RECORD EXCERPTS:

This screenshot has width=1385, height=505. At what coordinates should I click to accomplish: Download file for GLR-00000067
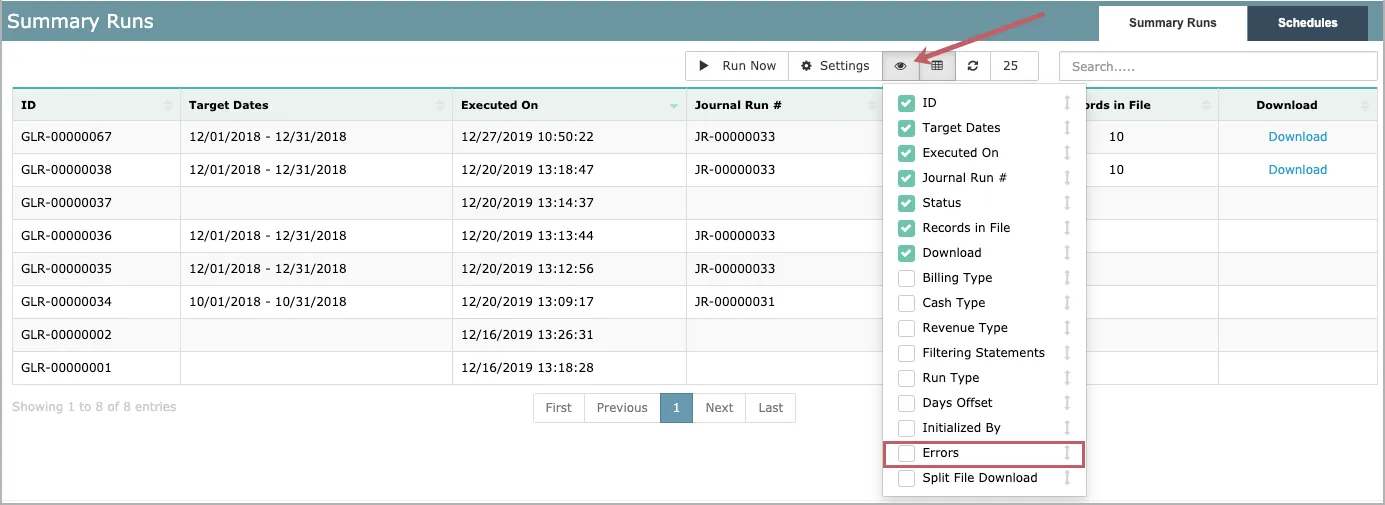click(x=1297, y=137)
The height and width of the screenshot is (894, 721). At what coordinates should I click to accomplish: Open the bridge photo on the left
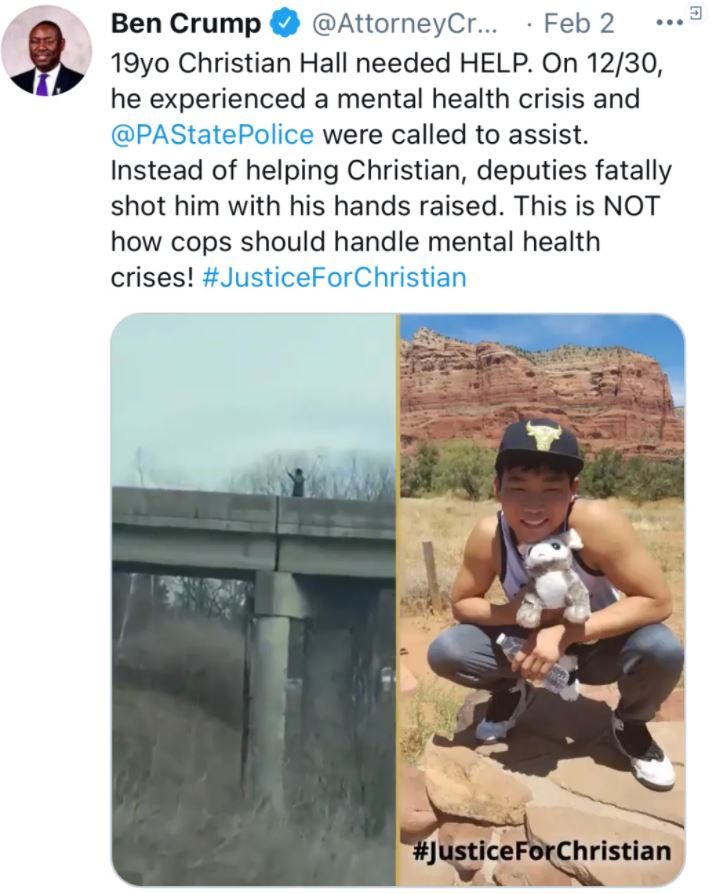pyautogui.click(x=254, y=599)
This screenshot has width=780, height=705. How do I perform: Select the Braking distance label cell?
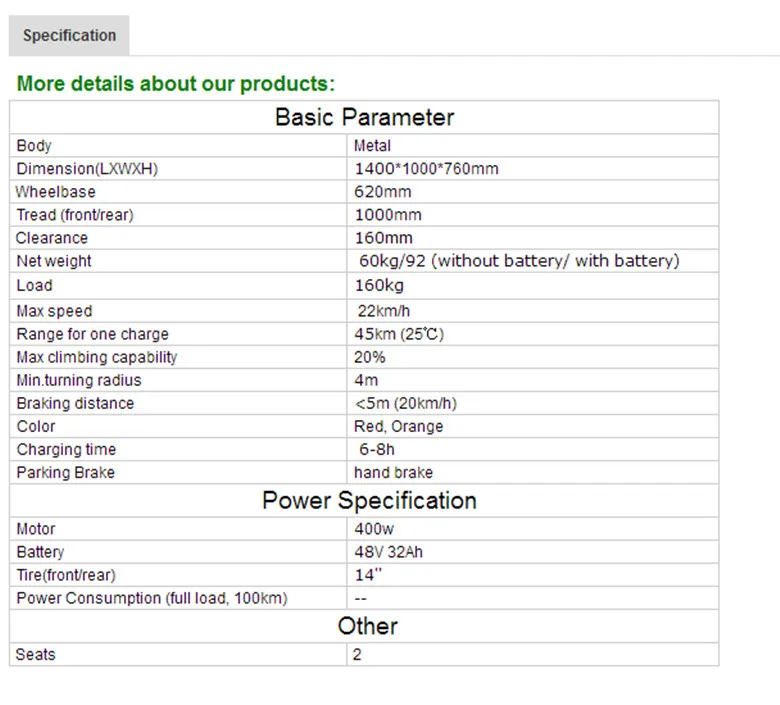[x=178, y=403]
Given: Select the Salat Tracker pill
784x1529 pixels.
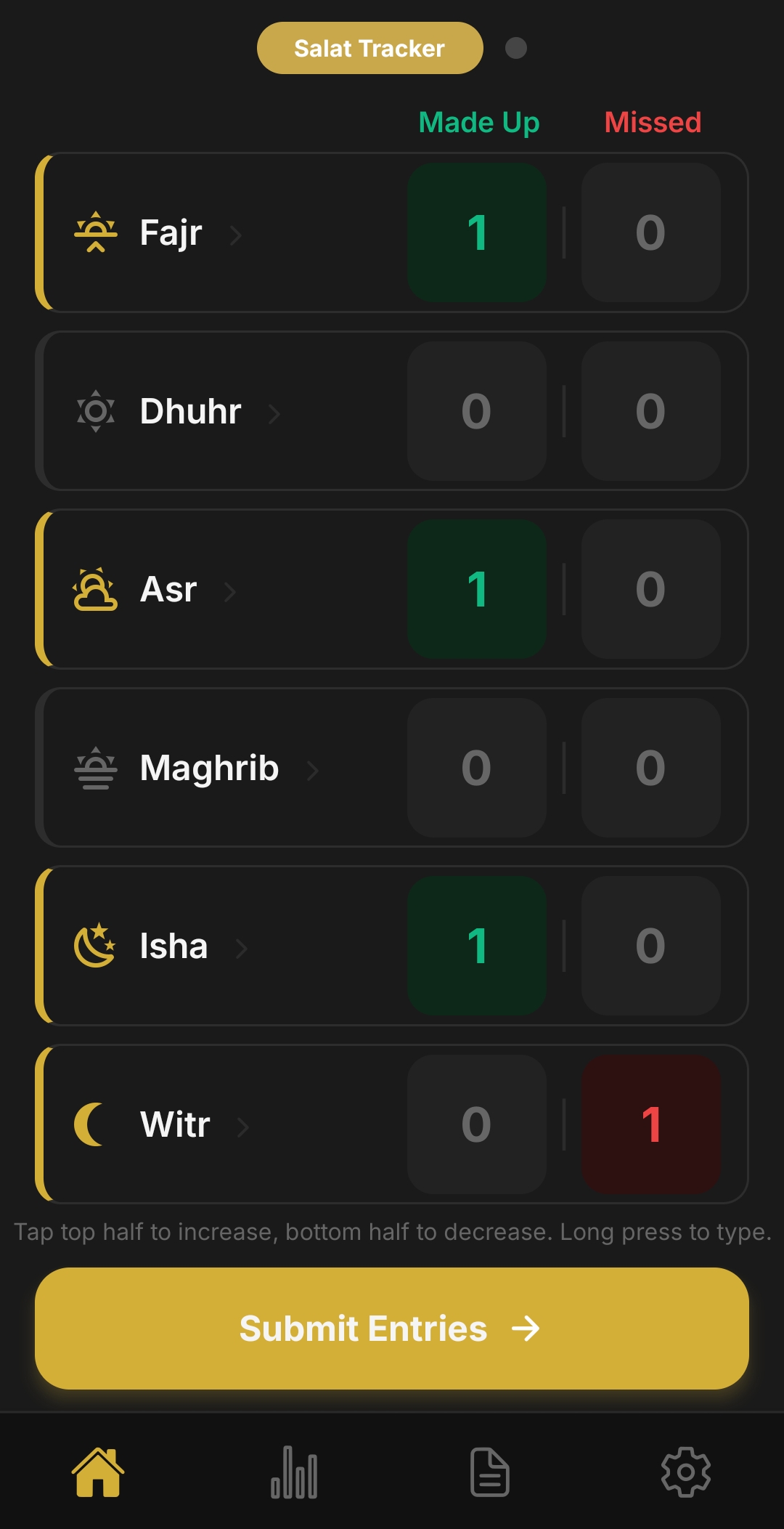Looking at the screenshot, I should click(370, 48).

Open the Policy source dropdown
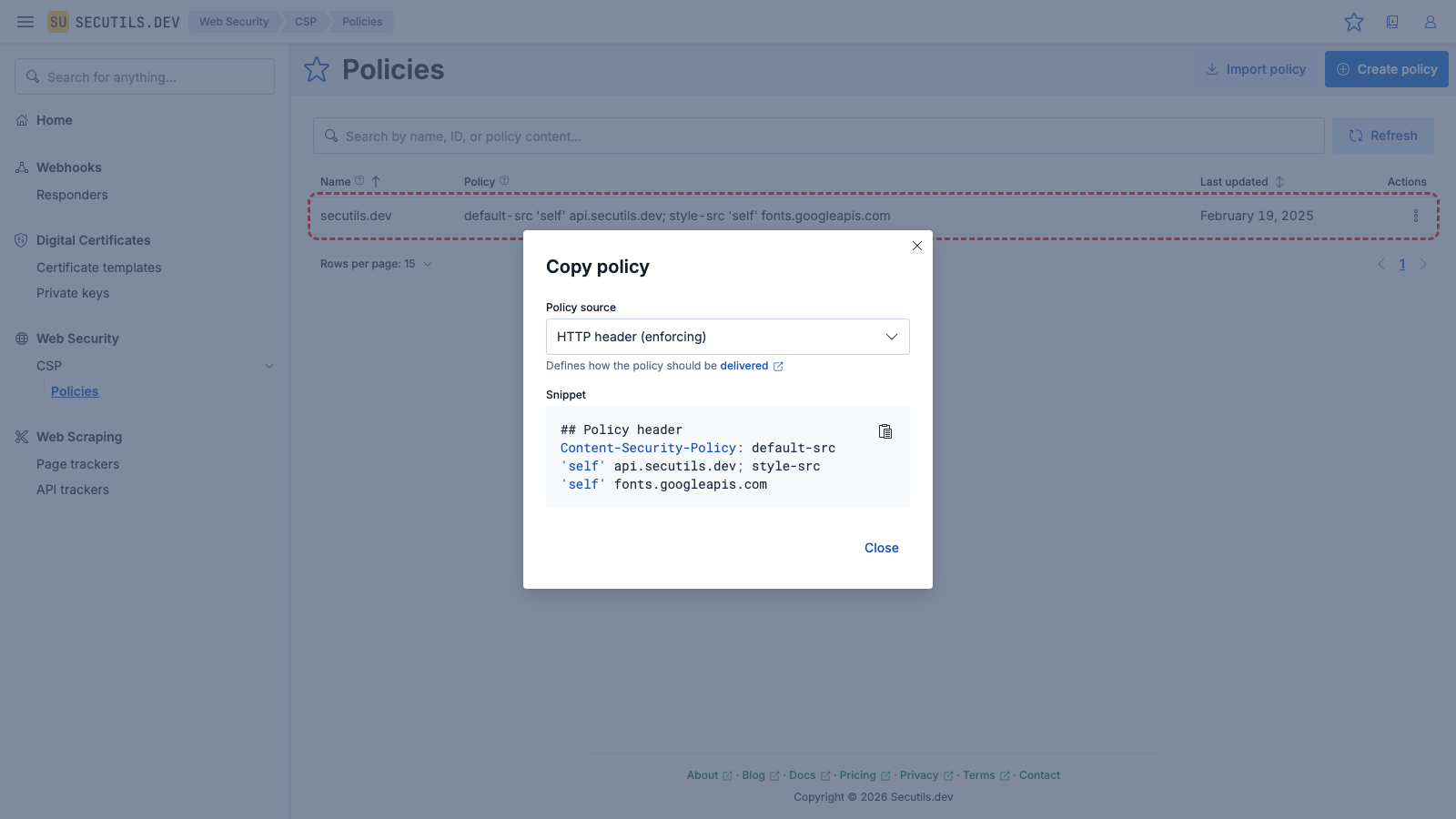727,337
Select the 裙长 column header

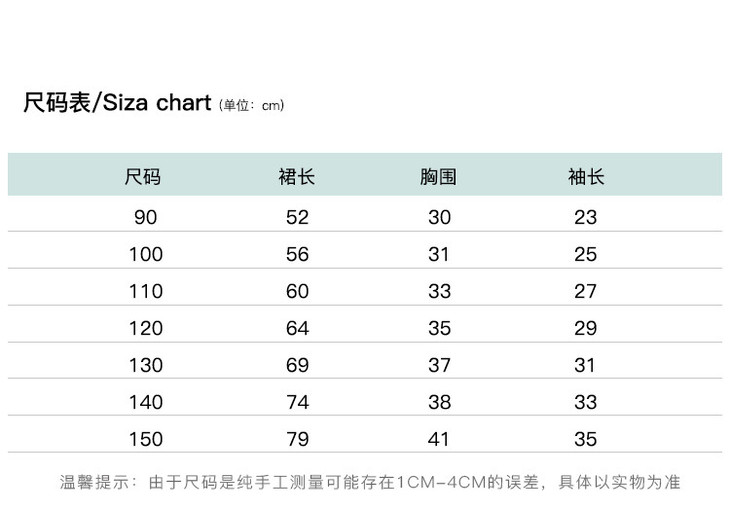[297, 178]
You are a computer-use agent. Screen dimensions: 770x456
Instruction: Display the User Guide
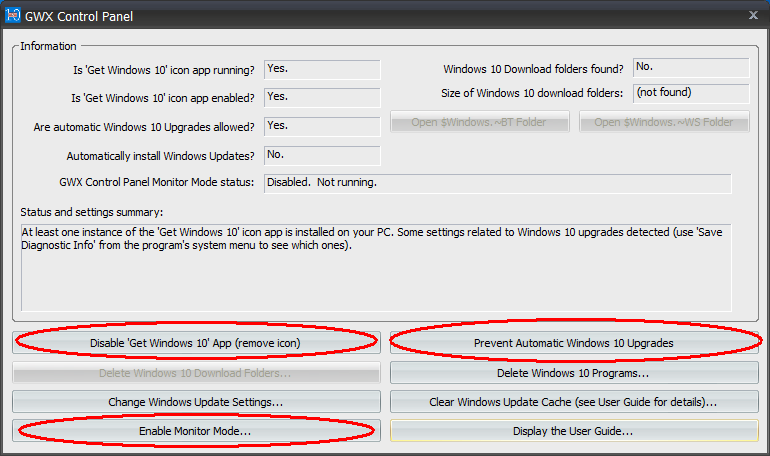pyautogui.click(x=573, y=431)
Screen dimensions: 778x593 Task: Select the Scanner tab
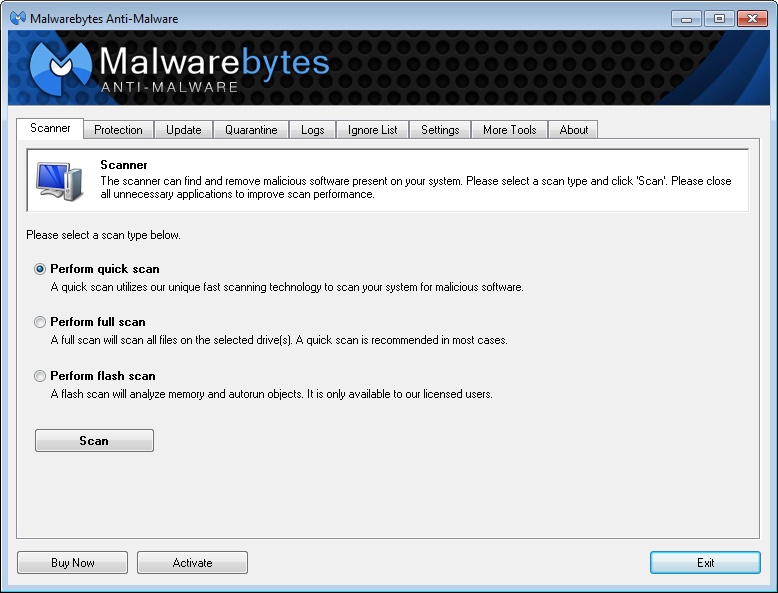tap(50, 129)
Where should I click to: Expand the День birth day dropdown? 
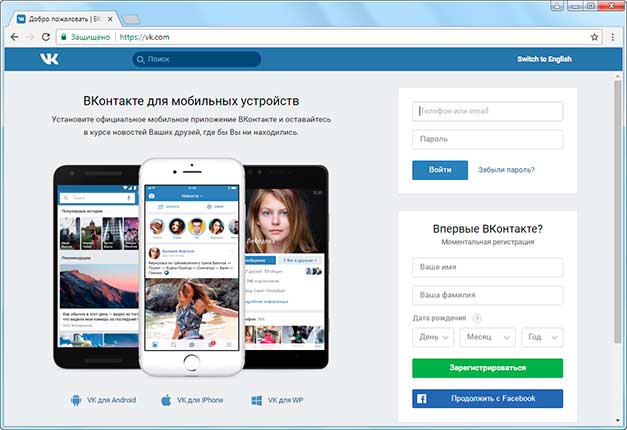[433, 337]
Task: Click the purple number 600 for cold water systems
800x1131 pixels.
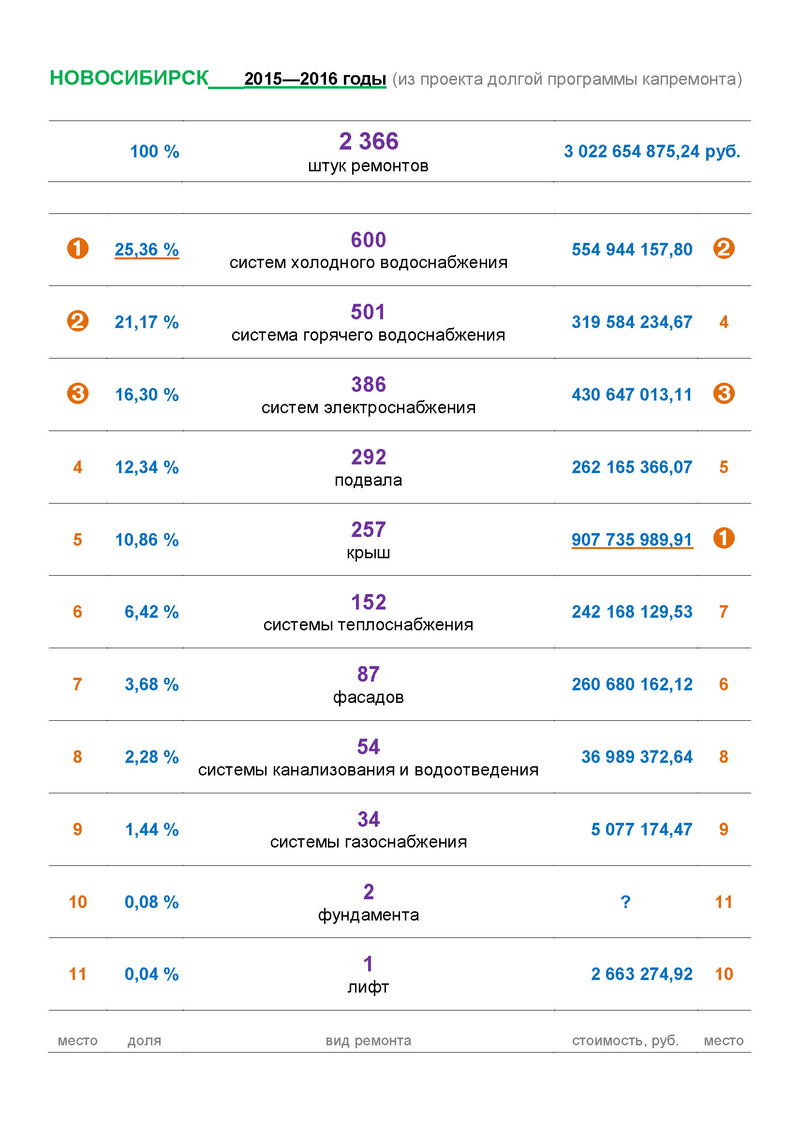Action: 368,240
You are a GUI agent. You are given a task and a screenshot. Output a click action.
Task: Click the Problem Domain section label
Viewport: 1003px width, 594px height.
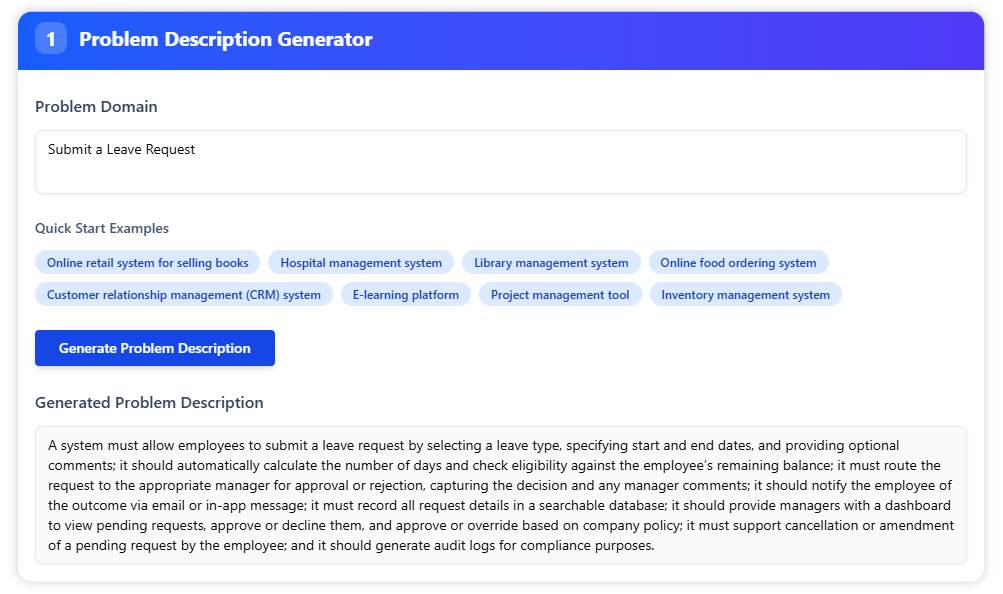pyautogui.click(x=96, y=107)
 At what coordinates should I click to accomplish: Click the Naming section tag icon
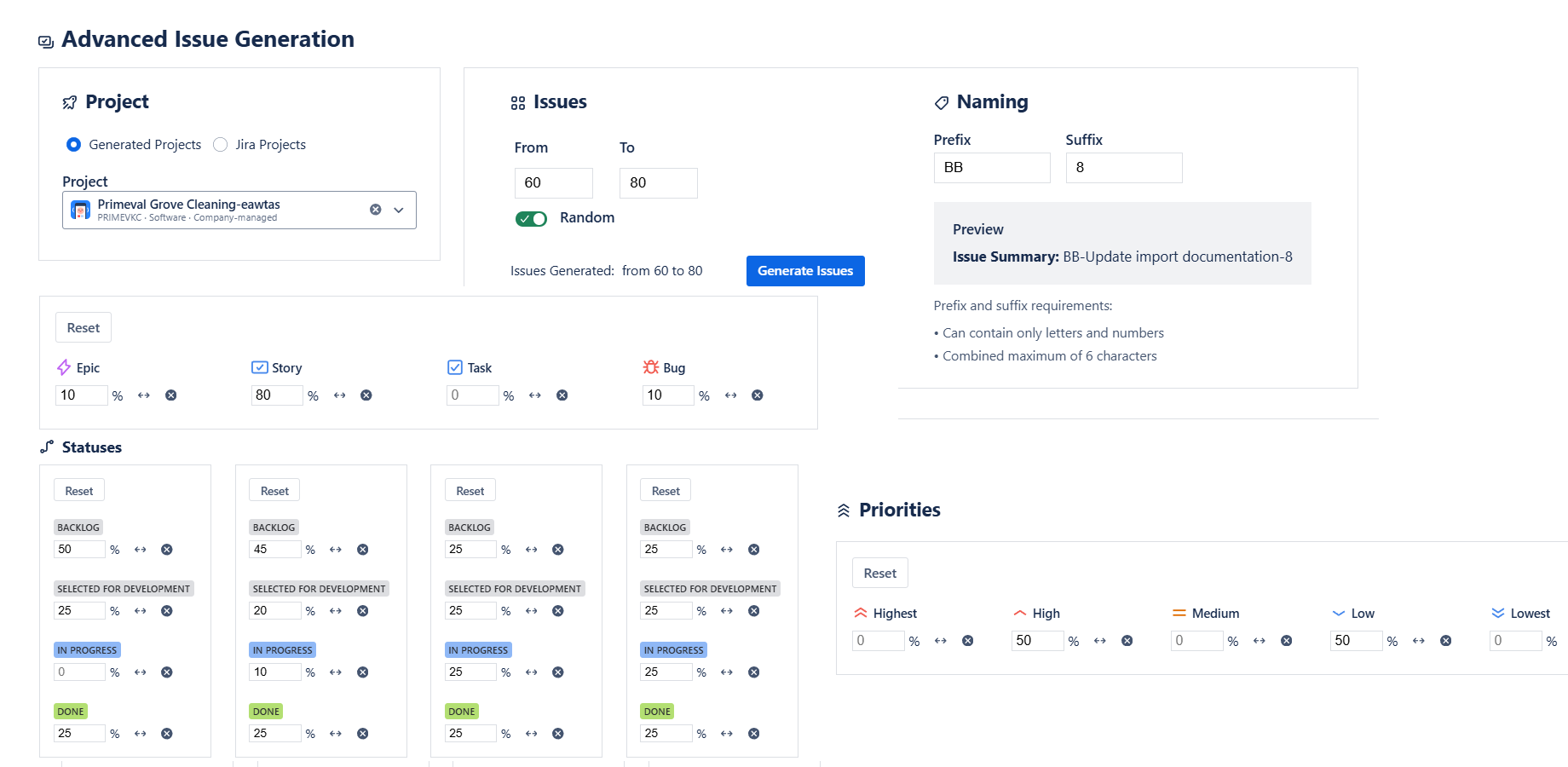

TASK DETAILS: Reproduce word for word the part of the data above that opens with the line containing "Screen dimensions: 778x593" and closes with the line containing "Action: 368,240", both included, leaving the pictures out.

EXERCISE SOLUTION:
Screen dimensions: 778x593 Task: Select the Scanner tab
tap(50, 129)
Where should I click to: Expand the День birth day dropdown? 
[433, 337]
Task: Click the purple number 600 for cold water systems
800x1131 pixels.
Action: 368,240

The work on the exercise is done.